:: Exercise ::
Look below for the line that contains "Given: Switch to the 同花顺 tab", then quote it and all the lines after it, exactly, with the pictures left out.
### Given entries ###
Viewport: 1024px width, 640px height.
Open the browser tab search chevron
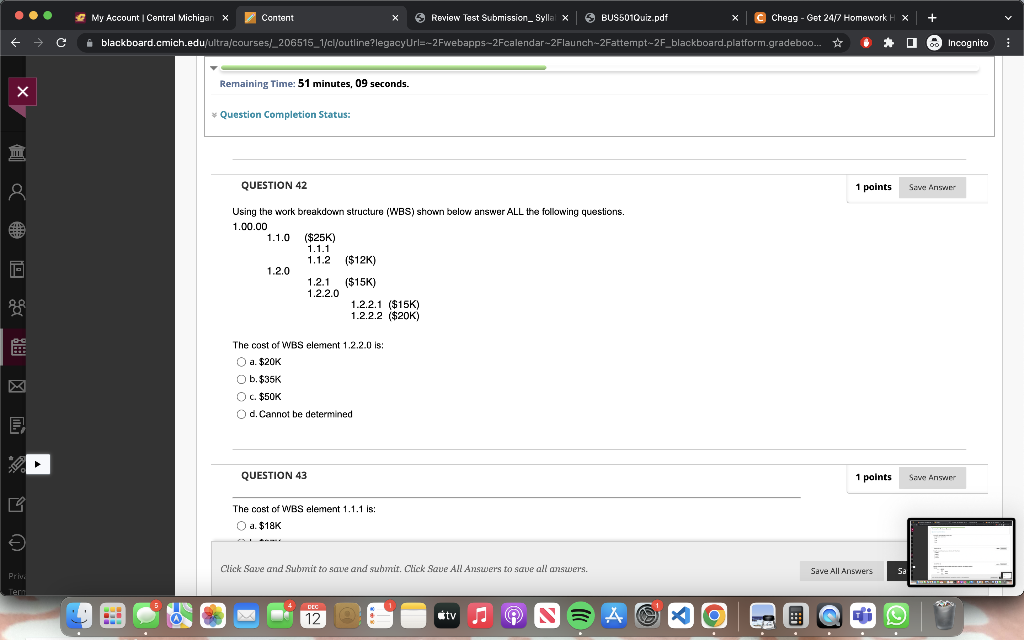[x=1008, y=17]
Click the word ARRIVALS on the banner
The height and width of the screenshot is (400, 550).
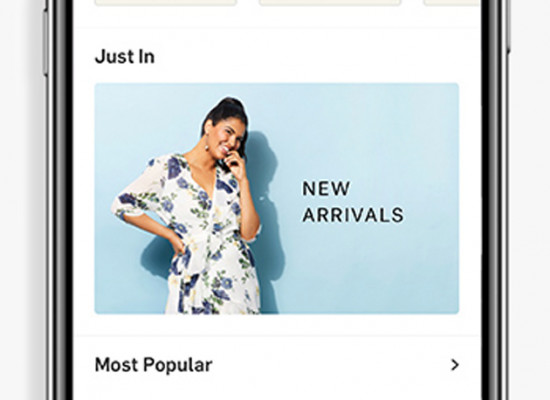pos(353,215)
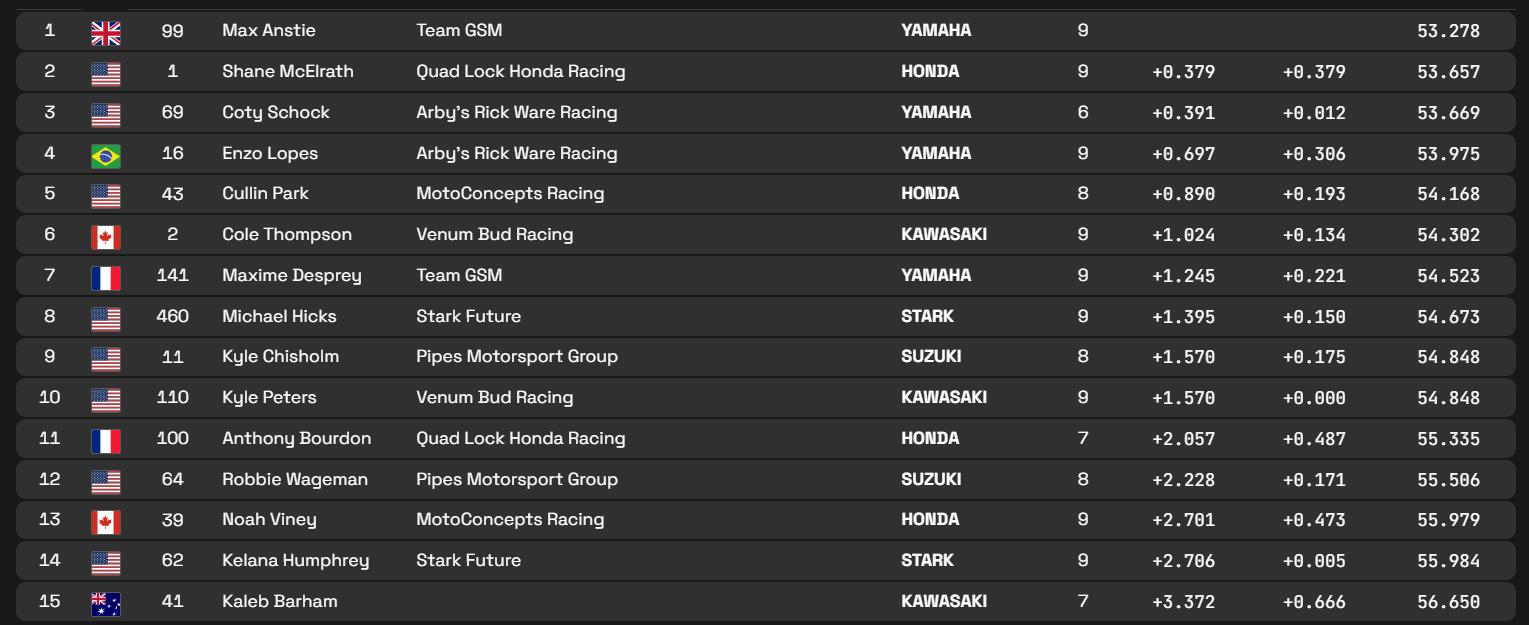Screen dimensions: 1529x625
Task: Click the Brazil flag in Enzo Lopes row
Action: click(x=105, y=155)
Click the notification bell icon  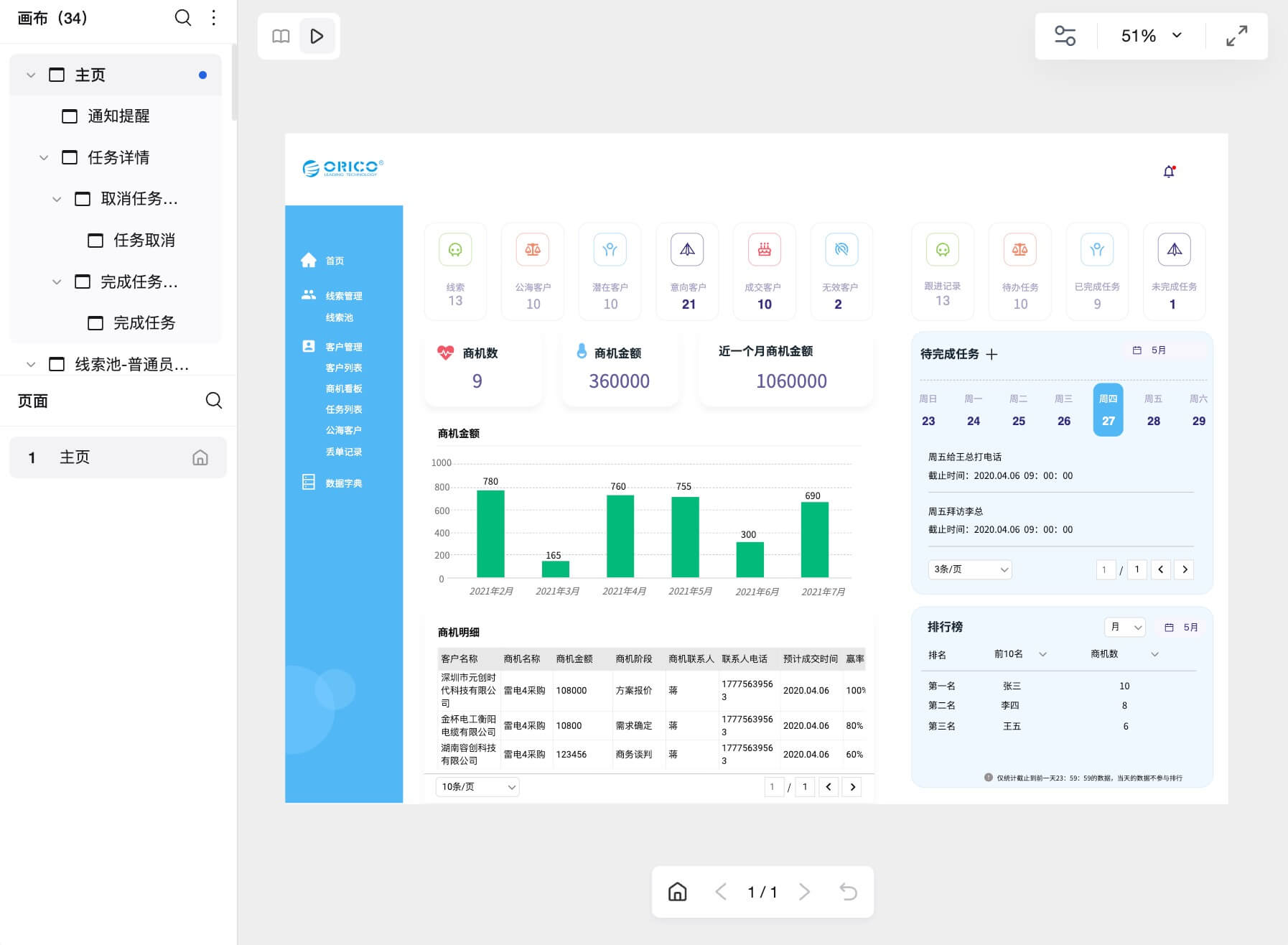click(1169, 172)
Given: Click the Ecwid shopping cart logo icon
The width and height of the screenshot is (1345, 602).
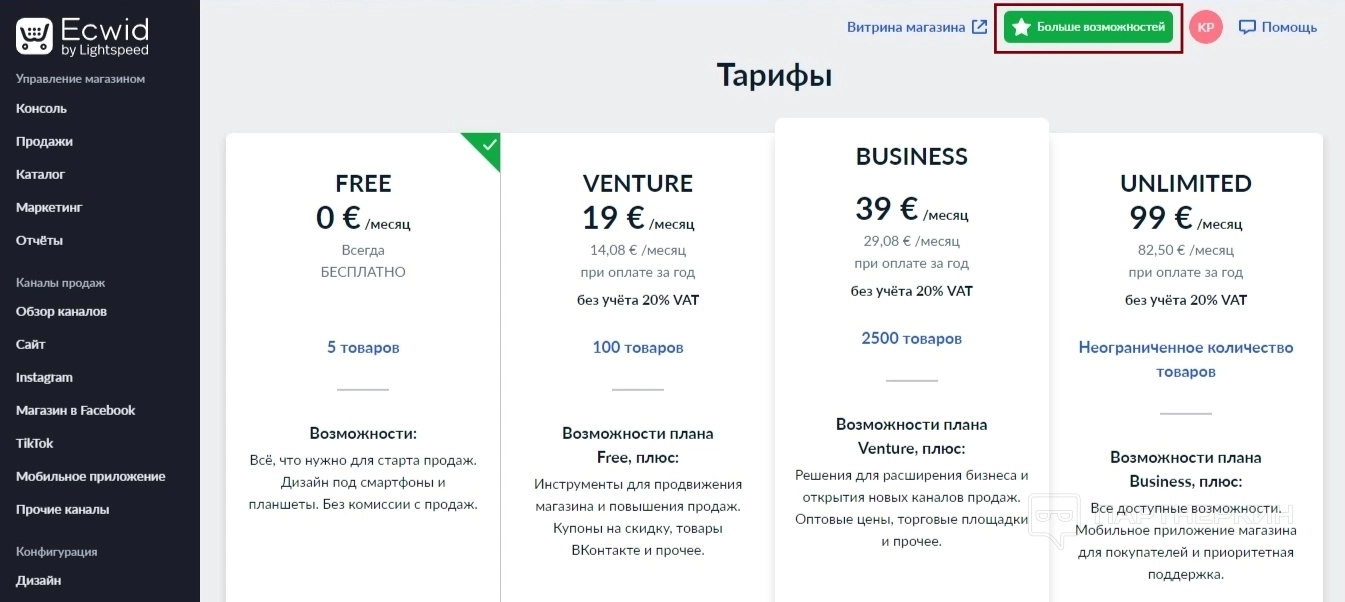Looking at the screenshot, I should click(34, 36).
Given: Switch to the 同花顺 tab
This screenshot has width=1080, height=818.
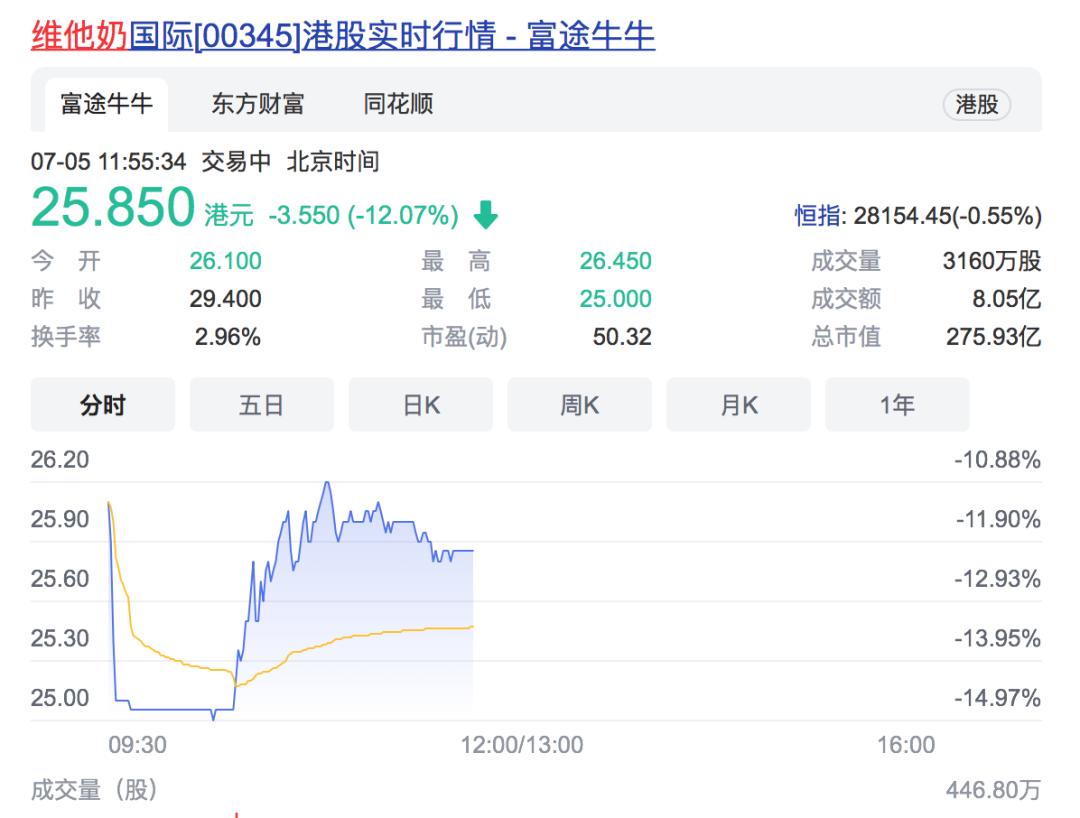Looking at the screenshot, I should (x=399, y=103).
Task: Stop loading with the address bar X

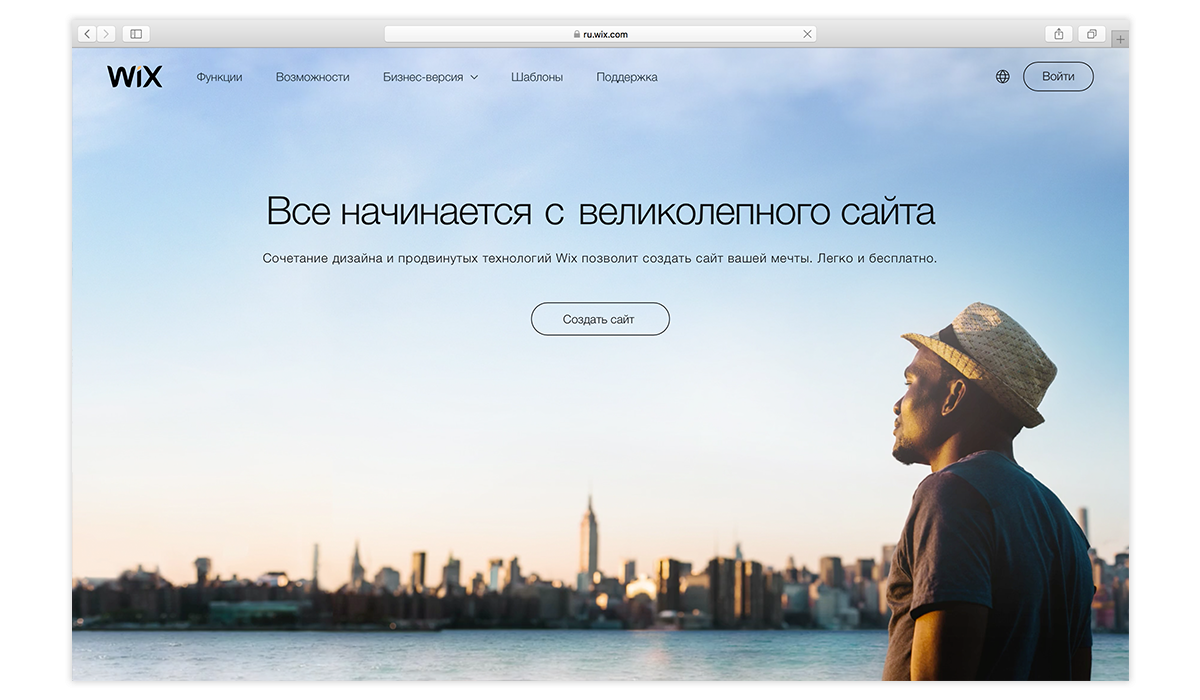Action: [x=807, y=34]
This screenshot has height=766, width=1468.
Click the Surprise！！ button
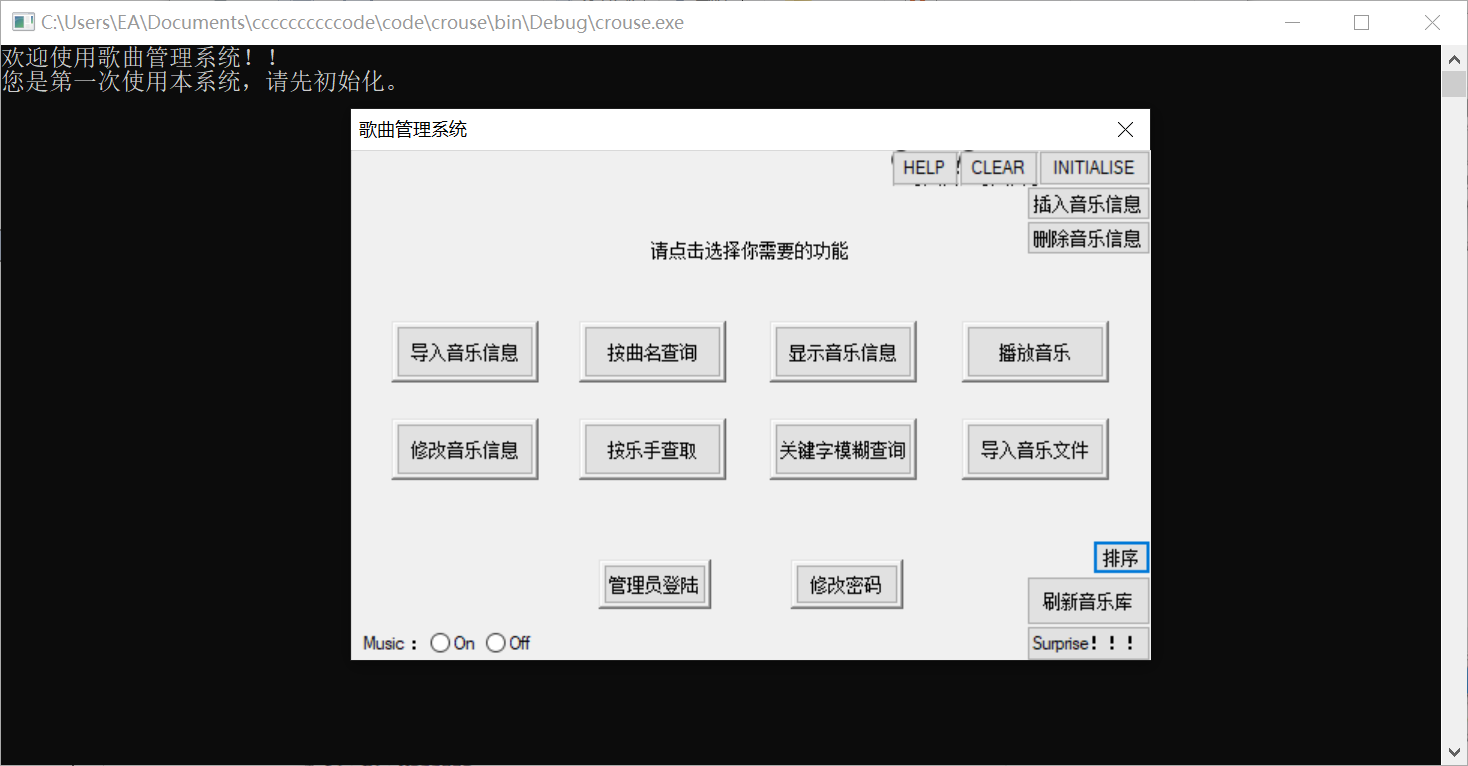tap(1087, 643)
###
:: Response to this exercise ::
Given: Switch to the 同花顺 tab
This screenshot has width=1080, height=818.
Looking at the screenshot, I should (x=399, y=103).
Task: Stop loading with the address bar X

Action: [x=807, y=34]
This screenshot has height=766, width=1468.
Click the Surprise！！ button
tap(1087, 643)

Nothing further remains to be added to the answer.